Suara.com - Tikus jantan melahirkan anak sehat setelah dijahit ke betina dalam eksperimen ilmiah yang kontroversial.
Para peneliti berpikir ini adalah pertama kalinya mamalia jantan berhasil hamil.
Para ilmuwan di balik penelitian ini, yang belum ditinjau oleh rekan sejawat, mengatakan bisa memiliki dampak mendalam pada biologi reproduksi.
Tetapi para aktivis hak-hak binatang mengkritik penelitian tersebut sebagai 'Frankenscience.'
Baca Juga: Ngeri, Wanita Terbangun karena Seekor Tikus Gerogoti Bola Matanya
Dilansir laman Metro.uk, Minggu (20/6/2021), para peneliti menggabungkan tikus betina dan tikus jantan yang dikebiri untuk membuat 46 'pasangan parabiotik' yang berbagi darah.
Setelah delapan minggu, para peneliti mentransplantasikan rahim ke tikus jantan.
Setelah pejantan pulih, para ilmuwan menanamkan 842 embrio tahap awal di rahim tikus jantan dan betina, 562 menjadi betina dan 280 menjadi jantan.
Lebih dari dua minggu kemudian, mereka melakukan operasi caesar untuk mengeluarkan janin tikus.

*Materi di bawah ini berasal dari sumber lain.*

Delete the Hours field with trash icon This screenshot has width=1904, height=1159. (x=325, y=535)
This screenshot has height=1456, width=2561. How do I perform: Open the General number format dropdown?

Mereka yang selamat kemudian diasuh oleh ibu pengganti.
Sepuluh anak tikus yang sehat dikirim ke induk jantan dan bertahan hingga dewasa, tingkat keberhasilan hanya 3,68 persen.
Baca Juga: Bekukan Sperma Mamalia di ISS, Tikus Antariksa Berhasil Lahir di Bumi
Embrio yang sehat hanya berkembang pada 30 persen tikus parabiotik betina.
Beberapa embrio yang mati setelah ditanamkan pada tikus jantan berkembang secara tidak normal.
Para ilmuwan mengatakan, penelitian mereka didasarkan yang sebelumnya gagal menanamkan embrio pada jantan tanpa rahim.
Mereka mengatakan, hasil mereka mungkin memiliki 'dampak mendalam' pada penelitian reproduksi, tetapi tidak merinci lebih lanjut.
Para peneliti, yang berbasis di Naval Medical University di Shanghai, China, mengatakan mereka mengikuti 'pedoman etika lokal' untuk mengurangi penderitaan hewan selama percobaan.
Ini berarti meminimalkan jumlah tikus yang terlibat dalam penelitian dan melakukan semua prosedur bedah dengan anestesi.
Para ilmuwan mengatakan, tidak ada tikus yang 'menunjukkan tanda-tanda rasa sakit' selama penelitian, yang menggunakan metode bedah pada penelitian tikus sebelumnya.
Meskipun mungkin tampak mengejutkan, parabiosis adalah praktik ilmiah yang relatif umum.
Namun, hal itu sering dikritik oleh kelompok hak asasi hewan yang menganggapnya kejam.
Seorang juru bicara kelompok hak-hak hewan PETA menyebut penelitian itu 'keji.'
Penasihat kebijakan sains senior PETA Emily McIvor mengatakan bahwa pembedahan bergabung dengan dua tikus sensitif, yang mengalami mutilasi dan berminggu-minggu penderitaan berkepanjangan, tidak etis dan dalam ranah Frankenscience.
"Tikus memiliki sistem saraf seperti manusia ... mereka merasakan sakit, ketakutan, kesepian, dan kegembiraan, sama seperti manusia," ujarnya.
Penelitian itu diunggah ke server pracetak bioaRxiv, Rabu (16/6/2021).